▸ WHAT TO PRODUCE: This exercise requires an exact copy of each line from the one containing "Where should I click to: Click" down to the last line below.

[Start of Attachment]

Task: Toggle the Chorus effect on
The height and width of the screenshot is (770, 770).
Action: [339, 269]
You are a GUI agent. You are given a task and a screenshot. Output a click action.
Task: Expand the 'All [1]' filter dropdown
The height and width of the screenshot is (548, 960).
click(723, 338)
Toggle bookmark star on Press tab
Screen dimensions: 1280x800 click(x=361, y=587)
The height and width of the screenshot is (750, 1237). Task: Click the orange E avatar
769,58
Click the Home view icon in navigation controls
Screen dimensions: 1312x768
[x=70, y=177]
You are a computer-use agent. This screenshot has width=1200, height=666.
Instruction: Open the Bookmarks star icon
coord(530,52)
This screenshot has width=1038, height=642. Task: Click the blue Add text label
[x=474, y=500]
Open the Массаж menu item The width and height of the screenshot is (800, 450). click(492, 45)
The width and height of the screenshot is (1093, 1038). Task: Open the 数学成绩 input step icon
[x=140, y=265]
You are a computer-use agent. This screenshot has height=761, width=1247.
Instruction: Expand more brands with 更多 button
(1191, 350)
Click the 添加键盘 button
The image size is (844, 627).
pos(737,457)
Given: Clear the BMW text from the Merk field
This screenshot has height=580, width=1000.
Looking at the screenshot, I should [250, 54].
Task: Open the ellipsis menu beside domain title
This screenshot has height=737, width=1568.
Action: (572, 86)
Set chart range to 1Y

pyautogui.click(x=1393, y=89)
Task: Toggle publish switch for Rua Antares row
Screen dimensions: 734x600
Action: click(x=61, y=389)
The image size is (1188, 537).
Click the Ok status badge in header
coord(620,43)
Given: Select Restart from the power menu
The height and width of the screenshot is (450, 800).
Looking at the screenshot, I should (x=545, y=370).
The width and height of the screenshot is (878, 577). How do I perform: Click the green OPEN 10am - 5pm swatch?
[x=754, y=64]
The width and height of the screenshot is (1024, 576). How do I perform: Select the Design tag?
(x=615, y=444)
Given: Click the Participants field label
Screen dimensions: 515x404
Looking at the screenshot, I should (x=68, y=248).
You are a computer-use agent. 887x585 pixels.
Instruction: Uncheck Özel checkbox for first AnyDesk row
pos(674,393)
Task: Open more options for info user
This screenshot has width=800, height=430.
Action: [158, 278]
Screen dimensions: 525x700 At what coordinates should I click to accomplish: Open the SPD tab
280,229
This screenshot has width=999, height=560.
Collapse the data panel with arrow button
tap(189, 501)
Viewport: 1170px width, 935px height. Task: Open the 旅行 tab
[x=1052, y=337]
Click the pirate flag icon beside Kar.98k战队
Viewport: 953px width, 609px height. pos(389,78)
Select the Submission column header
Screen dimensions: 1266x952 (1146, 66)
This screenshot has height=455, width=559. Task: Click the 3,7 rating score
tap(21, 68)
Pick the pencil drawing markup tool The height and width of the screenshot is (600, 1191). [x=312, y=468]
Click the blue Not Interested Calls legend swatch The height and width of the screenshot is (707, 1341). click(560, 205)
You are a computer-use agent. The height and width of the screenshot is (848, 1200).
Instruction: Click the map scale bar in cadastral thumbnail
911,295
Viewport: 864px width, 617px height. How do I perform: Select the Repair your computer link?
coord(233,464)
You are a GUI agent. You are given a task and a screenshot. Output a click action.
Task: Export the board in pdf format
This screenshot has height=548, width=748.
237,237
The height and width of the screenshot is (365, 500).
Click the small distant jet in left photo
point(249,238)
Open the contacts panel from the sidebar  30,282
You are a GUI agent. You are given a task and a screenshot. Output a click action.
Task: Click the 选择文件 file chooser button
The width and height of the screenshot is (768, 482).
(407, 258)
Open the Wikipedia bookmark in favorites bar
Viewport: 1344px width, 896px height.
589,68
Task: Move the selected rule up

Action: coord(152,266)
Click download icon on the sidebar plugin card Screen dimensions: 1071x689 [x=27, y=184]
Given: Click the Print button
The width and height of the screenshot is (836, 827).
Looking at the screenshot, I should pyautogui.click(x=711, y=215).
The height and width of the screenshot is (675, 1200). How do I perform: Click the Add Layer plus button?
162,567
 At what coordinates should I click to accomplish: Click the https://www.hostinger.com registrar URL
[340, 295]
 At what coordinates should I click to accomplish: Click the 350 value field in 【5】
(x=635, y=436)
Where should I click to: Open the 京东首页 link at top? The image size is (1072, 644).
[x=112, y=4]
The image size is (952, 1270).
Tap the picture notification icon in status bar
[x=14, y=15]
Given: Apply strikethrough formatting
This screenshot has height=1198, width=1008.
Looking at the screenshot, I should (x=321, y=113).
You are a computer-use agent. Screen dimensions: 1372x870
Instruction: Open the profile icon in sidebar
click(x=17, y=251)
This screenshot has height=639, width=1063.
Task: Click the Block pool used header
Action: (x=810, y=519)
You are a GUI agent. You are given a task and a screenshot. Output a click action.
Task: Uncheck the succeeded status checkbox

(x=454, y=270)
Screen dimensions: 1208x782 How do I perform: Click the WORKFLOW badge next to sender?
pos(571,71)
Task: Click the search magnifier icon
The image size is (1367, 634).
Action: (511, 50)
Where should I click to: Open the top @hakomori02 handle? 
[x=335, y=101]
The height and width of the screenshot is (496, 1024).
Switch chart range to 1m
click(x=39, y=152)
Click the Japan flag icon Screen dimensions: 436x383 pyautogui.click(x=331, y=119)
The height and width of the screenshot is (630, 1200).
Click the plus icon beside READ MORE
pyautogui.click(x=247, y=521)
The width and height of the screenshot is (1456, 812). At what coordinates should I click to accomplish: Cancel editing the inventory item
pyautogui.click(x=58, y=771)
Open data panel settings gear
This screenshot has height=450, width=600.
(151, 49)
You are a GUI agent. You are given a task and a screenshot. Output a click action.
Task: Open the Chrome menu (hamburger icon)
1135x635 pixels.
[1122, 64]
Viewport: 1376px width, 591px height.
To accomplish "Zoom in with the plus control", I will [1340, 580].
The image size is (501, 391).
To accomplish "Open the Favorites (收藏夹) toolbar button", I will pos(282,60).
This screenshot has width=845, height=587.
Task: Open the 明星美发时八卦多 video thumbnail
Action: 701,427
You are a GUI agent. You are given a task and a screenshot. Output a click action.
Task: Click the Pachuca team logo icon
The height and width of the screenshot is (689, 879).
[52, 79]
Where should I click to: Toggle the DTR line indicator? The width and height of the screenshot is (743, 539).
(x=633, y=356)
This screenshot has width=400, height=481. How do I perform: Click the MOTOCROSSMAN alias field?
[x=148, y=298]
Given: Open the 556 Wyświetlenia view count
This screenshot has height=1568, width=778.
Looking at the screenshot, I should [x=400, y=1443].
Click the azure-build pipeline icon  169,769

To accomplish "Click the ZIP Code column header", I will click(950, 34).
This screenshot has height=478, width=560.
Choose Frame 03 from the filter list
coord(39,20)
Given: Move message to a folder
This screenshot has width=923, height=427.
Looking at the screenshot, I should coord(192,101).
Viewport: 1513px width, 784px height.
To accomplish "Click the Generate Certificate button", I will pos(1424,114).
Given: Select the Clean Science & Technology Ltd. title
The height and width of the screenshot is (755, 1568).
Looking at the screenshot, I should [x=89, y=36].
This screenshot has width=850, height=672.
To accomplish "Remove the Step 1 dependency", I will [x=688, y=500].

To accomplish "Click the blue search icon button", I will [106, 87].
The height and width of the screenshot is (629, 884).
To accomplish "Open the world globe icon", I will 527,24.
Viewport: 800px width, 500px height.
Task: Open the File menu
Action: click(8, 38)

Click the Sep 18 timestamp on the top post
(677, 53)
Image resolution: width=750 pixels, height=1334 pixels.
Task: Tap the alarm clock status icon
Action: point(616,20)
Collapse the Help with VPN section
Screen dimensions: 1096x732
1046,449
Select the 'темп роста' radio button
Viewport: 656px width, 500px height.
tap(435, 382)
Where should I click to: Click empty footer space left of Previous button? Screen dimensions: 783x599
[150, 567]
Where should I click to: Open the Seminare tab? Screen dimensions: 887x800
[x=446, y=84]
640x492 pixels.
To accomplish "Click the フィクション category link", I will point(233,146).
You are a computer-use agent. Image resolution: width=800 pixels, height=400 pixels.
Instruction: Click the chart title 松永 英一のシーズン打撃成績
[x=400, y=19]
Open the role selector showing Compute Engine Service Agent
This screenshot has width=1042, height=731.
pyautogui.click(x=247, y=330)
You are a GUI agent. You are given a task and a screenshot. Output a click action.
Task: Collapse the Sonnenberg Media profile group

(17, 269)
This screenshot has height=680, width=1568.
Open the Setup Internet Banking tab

[End of Attachment]

▸ ANSWER SECTION:
Where should I click to: Click empty footer space left of Previous button? Screen dimensions: 783x599
[150, 567]
Where should I click to: Open the Seminare tab? Screen dimensions: 887x800
[x=446, y=84]
640x492 pixels.
To accomplish "Click the フィクション category link", I will point(233,146).
You are a computer-use agent. Image resolution: width=800 pixels, height=400 pixels.
Instruction: Click the chart title 松永 英一のシーズン打撃成績
[x=400, y=19]
Open the role selector showing Compute Engine Service Agent
This screenshot has width=1042, height=731.
pyautogui.click(x=247, y=330)
You are a GUI agent. You are given a task and a screenshot. Output a click action.
Task: Collapse the Sonnenberg Media profile group

(17, 269)
This screenshot has height=680, width=1568.
Open the Setup Internet Banking tab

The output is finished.